Frogの今後の展望: 海外就職をエンジニアの当たり前にする

野村:
最後にFrogの今後の展望を聞かせてください。

セナさん:
海外就職を日本のエンジニアの当たり前にするためには、事例がまだまだ少ないので、成功事例のパターンと数を増やしていきたいですね。

主に未経験のクリエイターの就職、技術力のある人のステップアップの両軸で押していきたいと考えています。

未経験者の就職に関して、今までクリエイターの海外就職を支援してきて確信したのは、バンクーバーは海外の登竜門として理想的な街ということ。1年という期間で未経験からでも就職できるのはバンクーバーくらいで、未経験者の人にもチャンスがある市場です。

技術力のある人のステップアップに関して、北米にいても日本のクリエイターのレベルはかなり高いと感じています。もちろんそういう方には日本でも活躍してもらいたいんですが、技術力を活かせる環境という面では海外の方が恵まれていると感じています。

ただ技術があってもレファレンスがないと就職は難しいのが北米の現状です。まずはバンクーバーで就職してレファレンスを取得する、それを他の国への足がかりにしてもらえればと思います。

最終的に日本に帰るという選択を取るのは良いんですが、その際に海外の労働環境と天秤にかけてどっちが自分にとってプラスなのかという選択ができる状態にしたいなと。

野村:
海外就職のハードルを下げたい、ということですね。

セナさん:
そうですね。結局そこは海外就職に関して情報があるかないかだと思うので、必要な情報と事例をどんどん世に出していくことが必要なのかなと考えています。
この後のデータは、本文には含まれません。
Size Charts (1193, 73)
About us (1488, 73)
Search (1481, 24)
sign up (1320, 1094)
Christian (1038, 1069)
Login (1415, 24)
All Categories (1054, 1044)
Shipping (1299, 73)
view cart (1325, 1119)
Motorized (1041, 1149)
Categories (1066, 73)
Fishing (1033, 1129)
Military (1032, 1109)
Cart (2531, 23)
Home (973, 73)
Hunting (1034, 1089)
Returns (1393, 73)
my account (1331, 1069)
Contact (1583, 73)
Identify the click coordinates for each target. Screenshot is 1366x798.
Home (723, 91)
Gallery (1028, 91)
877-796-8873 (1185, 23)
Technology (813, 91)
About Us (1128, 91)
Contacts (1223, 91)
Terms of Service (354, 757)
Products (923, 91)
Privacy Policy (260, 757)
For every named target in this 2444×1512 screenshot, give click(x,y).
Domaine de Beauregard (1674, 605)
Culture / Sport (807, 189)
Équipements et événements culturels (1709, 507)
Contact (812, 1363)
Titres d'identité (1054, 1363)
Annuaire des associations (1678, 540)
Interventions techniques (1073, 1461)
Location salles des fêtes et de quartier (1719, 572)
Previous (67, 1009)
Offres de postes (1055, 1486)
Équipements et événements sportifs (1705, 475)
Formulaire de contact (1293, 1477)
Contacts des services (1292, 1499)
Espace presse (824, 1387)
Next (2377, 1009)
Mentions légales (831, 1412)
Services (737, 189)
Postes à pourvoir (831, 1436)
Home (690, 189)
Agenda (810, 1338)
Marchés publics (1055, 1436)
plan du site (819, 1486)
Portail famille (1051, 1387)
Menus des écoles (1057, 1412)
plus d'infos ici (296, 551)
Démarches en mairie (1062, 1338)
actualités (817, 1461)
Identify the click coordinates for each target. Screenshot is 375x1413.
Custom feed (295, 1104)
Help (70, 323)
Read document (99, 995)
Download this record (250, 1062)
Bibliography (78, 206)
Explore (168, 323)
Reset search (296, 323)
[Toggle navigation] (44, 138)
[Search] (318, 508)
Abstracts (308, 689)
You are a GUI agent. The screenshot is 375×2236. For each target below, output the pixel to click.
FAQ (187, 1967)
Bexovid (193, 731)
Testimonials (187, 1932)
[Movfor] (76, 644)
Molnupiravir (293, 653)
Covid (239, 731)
僕らの強みとしては今まで10年以上かけて集めたデータと情報量、そしてクリエイターのポートフォリオをみて技術力が高い低いの判断ができる点ですね。クリエイター系のほぼ全ての職種の事例があるので、その人の強みを踏まえてポートフォリオをどう提示すれば良いのかアドバイスできます。

あとはクリエイターのコミュニティがあるのも強みの一つですね。

例えば僕自身はiOSのアプリを作ったことはありませんが、iOSのアプリ制作のポジションで就職した人がFrogのコミュニティ内にいるのでその人に聞けば良い、必要であればその人とSkypeを繋いで話をすることもできます。

僕たちは無料でサービスを提供しているので、海外進出を考えているクリエイターの人にうまくFrogを利用してもらいたいなと思います。

まとめ

今回はFrogのセナさんに、僕が海外就職を検討していた時期に聞いてみたかった質問をぶつけてみました。海外渡航時にほぼ必ず使う留学エージェント、しかし就職まで視野に入れたプランニングができない会社がほとんどです。僕自身「英語力をつけるまでアルバイトするしかない」とも言われて納得できなかったことを覚えています。

そんな中、ここまで海外就職・留学について熱心に考えているのは素晴らしい!のひとことにつきます。Frogの今後の展開に期待です。頑張ってください!